Fort Keogh, Circa 1930. Paddleboats on the Yellowstone River, which flows at the base of the buttes behind the fort, carried materials used to construct the buildings from St. Louis, Missouri. Other wood came from nearby forests along the river and was milled at a government-constructed sawmill.
Shortly after the deaths of Colonel George Armstrong Custer and Colonel Myles Keogh, one of his officers at the Battle of the Little Big Horn on June 25, 1876, General Nelson A. Miles was sent to the area with orders to establish a fort.
Miles selected a strategic site where the Yellowstone and Tongue Rivers meet from which to conduct a military campaign against the Indians. On July 22, 1876, Congress established the Fort Keogh Military Reservation.
Miles succeeded in his mission – by the early 1880's most of the tribes had surrendered and were moved onto reservations. In 1907, all infantry troops were removed, and 2 years later the fort became a remount station of the U.S. Army. Fort Keogh supplied thousands of horses for World War I.
In 1924, the station was turned over to USDA. Since then it has been making history as a living laboratory for scientists developing management plans that improve beef production and ultimately meat quality.
"There were probably 120 buildings at the fort in the late 1800's. Today only four survive. Three are officers' quarters, on of which houses part of our museum collection, and the fourth is an old brick structure that formerly held the water wagons," says Bob Barthelmess, curator of the Range Riders' Museum, Miles City.
"My grandfather arrived here in 1886. While the military activities were pretty much over by that time, he did chase Chief Sitting Bull," says Barthelmess.

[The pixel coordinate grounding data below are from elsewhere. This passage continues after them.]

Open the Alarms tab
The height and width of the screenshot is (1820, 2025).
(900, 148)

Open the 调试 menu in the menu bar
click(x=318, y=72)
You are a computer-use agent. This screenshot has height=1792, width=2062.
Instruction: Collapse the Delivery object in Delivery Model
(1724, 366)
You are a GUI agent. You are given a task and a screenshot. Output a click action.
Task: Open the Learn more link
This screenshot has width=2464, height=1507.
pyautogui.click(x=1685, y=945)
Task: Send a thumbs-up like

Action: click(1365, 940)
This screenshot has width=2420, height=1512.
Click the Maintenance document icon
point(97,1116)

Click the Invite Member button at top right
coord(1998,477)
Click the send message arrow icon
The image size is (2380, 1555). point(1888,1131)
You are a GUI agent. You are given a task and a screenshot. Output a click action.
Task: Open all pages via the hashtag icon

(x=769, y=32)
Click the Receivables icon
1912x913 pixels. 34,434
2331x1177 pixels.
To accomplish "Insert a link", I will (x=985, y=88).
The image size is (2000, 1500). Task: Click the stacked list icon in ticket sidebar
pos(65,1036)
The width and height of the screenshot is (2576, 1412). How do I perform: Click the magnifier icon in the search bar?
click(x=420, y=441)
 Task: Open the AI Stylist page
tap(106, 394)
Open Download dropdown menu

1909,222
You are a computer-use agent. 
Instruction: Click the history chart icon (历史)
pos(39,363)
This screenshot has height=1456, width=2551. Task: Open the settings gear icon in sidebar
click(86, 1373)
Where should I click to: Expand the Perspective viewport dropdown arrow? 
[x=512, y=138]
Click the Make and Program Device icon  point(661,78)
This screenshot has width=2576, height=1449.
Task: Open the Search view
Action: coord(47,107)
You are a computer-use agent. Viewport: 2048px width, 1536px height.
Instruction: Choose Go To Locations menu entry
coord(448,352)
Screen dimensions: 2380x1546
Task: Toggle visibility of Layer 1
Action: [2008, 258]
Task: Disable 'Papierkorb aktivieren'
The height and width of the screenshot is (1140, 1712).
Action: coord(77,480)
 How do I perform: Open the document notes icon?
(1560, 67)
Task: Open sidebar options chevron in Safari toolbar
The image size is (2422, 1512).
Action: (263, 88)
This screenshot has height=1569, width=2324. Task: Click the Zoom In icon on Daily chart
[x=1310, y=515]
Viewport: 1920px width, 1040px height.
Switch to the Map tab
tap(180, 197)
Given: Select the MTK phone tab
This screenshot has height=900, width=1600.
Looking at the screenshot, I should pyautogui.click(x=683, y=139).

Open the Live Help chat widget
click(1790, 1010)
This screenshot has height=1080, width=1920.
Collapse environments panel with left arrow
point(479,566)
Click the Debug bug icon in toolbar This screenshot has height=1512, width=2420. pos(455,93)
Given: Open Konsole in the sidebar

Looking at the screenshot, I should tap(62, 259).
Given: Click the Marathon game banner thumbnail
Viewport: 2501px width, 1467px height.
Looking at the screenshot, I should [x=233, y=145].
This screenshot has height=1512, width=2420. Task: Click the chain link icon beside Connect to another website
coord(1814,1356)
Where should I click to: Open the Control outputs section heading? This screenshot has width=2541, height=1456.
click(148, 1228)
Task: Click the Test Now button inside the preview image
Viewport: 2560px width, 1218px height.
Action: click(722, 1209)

"The fort's greatest population at any one time was probably in 1895 when 800 troups and officers, plus another 500 civilians, were present. At that time, the surrounding area was essentially virgin grassland."
Today, 45 permanent employees are involved in research activities. Twelve are with ARS, and 33 are with the Montana Agricultural Experiment Station.
Animal herd size at the laboratory is about 2,000. During the year, ten to 20 cowboys are hired to move livestock around the property. - - By Dennis Senft, ARS. Agricultural Research/January 1991.